Ainsi, Ian Kelly est un artiste québécois qui plaît surtout aux francos en chantant en anglais. Humblement, il s'explique le phénomène: «Je suis chez Audiogram, un label francophone, dont les contacts sont plutôt francos. Pour le reste, je ne suis pas assez indie pour le circuit indie, pas assez mainstream pour le circuit mainstream. Je ne suis pas dans le son indie... et on ne m'invite pas non plus à La voix

Il estime que son album précédent était peut-être un peu plus folk que celui-ci. Sans vouloir exagérer, Ian Kelly dit se rapprocher de ses premières amours musicales: «J'ai commencé à vouloir faire des disques parce que je trippais sur la réalisation de Nine Inch Nails. J'écoutais le hip-hop de The Roots et A Tribe Called Quest, mais aussi le métal de Pantera ou le stoner rock de Queens of the Stone Age. Un jour, j'ai fait un premier disque, on m'a dit que c'était folk. J'ai dit OK», raconte-t-il, haussant les épaules.

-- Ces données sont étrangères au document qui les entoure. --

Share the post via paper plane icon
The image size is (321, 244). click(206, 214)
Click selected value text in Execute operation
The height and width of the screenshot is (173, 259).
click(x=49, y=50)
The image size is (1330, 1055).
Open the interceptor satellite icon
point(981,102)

Pour All These Lines, en fait, il cherchait à offrir «un album pop qui a des couilles et qu'on a envie d'écouter». Il voulait mettre de l'avant un nouveau répertoire «plus édifiant», «plus motivant», «même si les thèmes de mes chansons ne le sont pas.»

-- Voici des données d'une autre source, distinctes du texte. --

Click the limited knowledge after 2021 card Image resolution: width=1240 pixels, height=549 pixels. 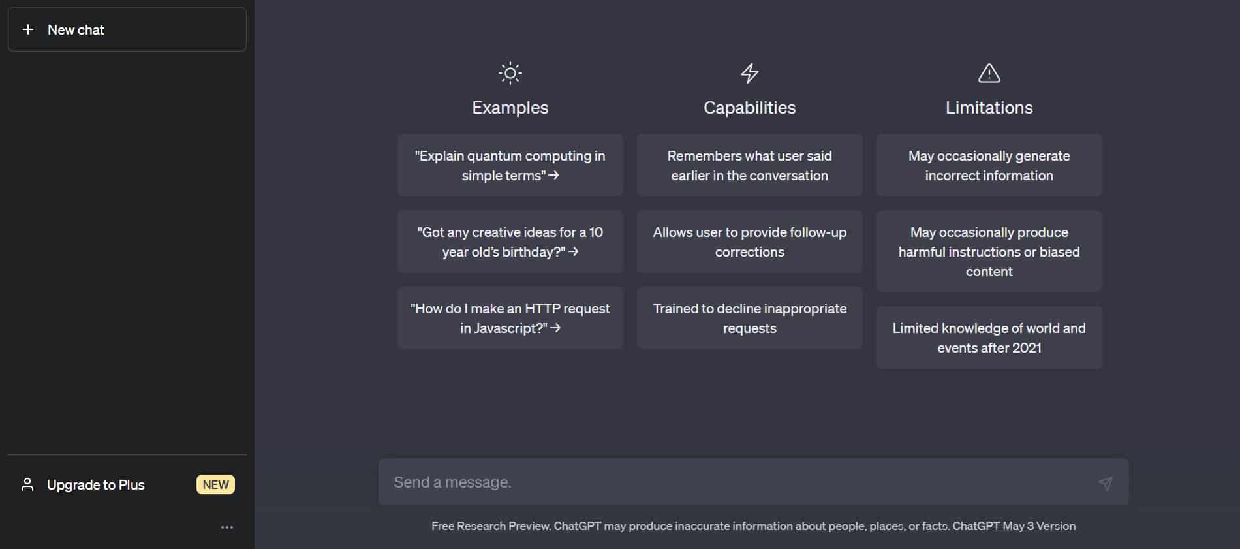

On l'invite alors à piger quelques thèmes au hasard:

«Dans la chanson One Day, j'aimerais trouver plus de solutions au lieu d'énumérer des problèmes. Surtout par rapport à l'environnement: l'air et l'eau, c'est plus important que le pétrole et les métaux précieux.» Dans Gold, il est question d'économie: «Les décisions de nos sociétés se prennent pour l'économie au détriment du reste. Je n'arrive pas à comprendre la logique. Pourquoi toujours emprunter en ne payant que les intérêts? Pourquoi ces écarts aussi grands entre la richesse et la pauvreté? What's the deal with gold

Do You Love The Rain? et The World Stopped Turning évoquent sa mi-vingtaine, période charnière selon ses dires: «J'avais arrêté de boire, connu ma femme, lâché mon emploi de technicien de scène, fait mon premier album, eu mon premier enfant... Ma vie a changé.» Pour le mieux, semble-t-il: «The Best Years aborde l'importance de vivre le bonheur présent, faire ce qu'on aime car la vie passe vite en ta...»

«Chanter les thèmes de l'environnement ou de l'économie, soulève-t-il en outre, ce n'est pas très rose. Je ne suis pas là pour éduquer quiconque, mais je peux parler de choses qui me troublent profondément. Sans être moralisateur, sans être trop lourd, sans adopter un ton déprimant. Je n'ai que 34 ans et j'ai encore envie que les choses changent.»

Chanteur nature, chanteur mature...

______________________________________________________________________________

L'album All These Lines de Ian Kelly sera mis en vente mardi. Le lancement gratuit aura lieu jeudi à 17h30 au Théâtre Corona.